Le più grandi banche italiane tentano di mettersi al riparo dai derivati. Riducono la loro esposizione e, a differenza di quanto fa il Tesoro, si costruiscono un portafoglio con un basso margine di perdite potenziali. E’ questo il quadro disegnato da Bankitalia che ha diffuso i dati sui “prodotti derivati over the counter a fine dicembre 2014” sulla base di un’indagine voluta dal Committee on the Global Financial System, il comitato ristretto della Banca dei Regolamenti europei, che vigila sulla stabilità del sistema finanziario internazionale.

“Il campione italiano – composto da Mediobanca, Unicredit, Intesa, Mps, Banco Popolare e Ubi, cui fa capo oltre il 90% delle operazioni in derivati finanziari e creditizi – fa registrate un valore lordo di mercato negativo superiore a quello positivo (rispettivamente pari a 190,2 e 189,6 miliardi)”, sottolinea l’autorità di vigilanza presieduta da Ignazio Visco. In pratica, sulle sei più grandi banche italiane grava il rischio di una perdita potenziale da un miliardo, una cifra tutto sommato contenuta soprattutto se paragonata ai 42 miliardi che, invece, pesano sul Tesoro. “Questo dato indica che, come si dice in gergo, le banche si sono hedgiate – spiega Nicola Benini, esperto in derivati e partner della IFA consulting, – Detta in altri termini, hanno aperto delle posizioni, ma si sono anche ricoperti per le potenziali perdite”. E, in ogni modo, stanno anche provvedendo a ridurre il peso dei derivati nei loro bilanci.

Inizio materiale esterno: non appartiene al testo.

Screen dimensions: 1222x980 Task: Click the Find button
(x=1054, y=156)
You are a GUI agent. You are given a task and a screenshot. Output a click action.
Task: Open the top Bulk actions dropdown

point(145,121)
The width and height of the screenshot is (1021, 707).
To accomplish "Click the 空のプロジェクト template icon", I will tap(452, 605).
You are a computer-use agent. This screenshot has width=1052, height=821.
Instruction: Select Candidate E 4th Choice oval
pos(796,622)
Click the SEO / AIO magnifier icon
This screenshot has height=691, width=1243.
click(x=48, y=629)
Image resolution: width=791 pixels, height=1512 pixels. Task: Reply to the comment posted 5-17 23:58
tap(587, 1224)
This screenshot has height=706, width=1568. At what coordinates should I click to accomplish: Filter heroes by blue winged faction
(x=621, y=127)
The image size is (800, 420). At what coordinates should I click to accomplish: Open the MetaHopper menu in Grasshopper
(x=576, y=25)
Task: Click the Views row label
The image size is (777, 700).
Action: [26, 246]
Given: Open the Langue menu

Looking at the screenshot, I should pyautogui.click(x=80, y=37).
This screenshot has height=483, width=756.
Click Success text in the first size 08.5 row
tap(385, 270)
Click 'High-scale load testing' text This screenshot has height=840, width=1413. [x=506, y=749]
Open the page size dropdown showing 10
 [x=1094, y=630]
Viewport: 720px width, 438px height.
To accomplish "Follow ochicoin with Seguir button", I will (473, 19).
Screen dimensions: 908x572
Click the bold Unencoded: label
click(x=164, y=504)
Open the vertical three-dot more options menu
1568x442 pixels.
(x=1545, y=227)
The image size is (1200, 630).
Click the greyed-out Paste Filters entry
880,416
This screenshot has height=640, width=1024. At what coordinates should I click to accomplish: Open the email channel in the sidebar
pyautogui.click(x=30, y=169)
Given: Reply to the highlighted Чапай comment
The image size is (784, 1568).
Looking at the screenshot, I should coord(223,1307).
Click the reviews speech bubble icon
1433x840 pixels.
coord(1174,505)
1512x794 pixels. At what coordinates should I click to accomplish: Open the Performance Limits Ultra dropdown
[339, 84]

Come rileva Bankitalia, nel secondo semestre del 2014, il valore dei titoli sottostanti ai derivati in dollari (il cosiddetto valore nozionale) in pancia alle banche italiane ha infatti registrato “una nuova riduzione, pari al 15,5 per cento”. La flessione è superiore a quella messa a segno dal complesso dei Paesi che partecipano all’indagine (8,8%). Inoltre “il valore nozionale dei contratti in essere presso le banche italiane rappresenta una quota assai modesta (l’1,1%) dell’intero campione dei paesi che partecipano all’indagine”. Insomma, secondo Bankitalia, il sistema finanziario italiano è fra quelli messi meglio all’interno di un panel di Paesi di tutto rispetto che vanno dall’Australia al Belgio, al Canada, alla Francia, alla Spagna, al Giappone, ai Paesi bassi, al Regno Unito arrivando fino a Germania, Stati Uniti, Svezia e Svizzera.

Infine, “le informazioni relative alle controparti mostrano che i contratti derivati OTC continuano a essere posti in essere prevalentemente con istituzioni finanziarie” che rappresentano il 91% del totale dei derivati in seno alle banche italiane. Appena il 9% sono quelli contratti con istituzioni non finanziarie come enti locali e imprese. Una piccola quota che però non ha mancato di fare molto rumore quando ha provocato il collasso di piccole e medie imprese italiane che hanno sottoscritto derivati agli inizi del Duemila.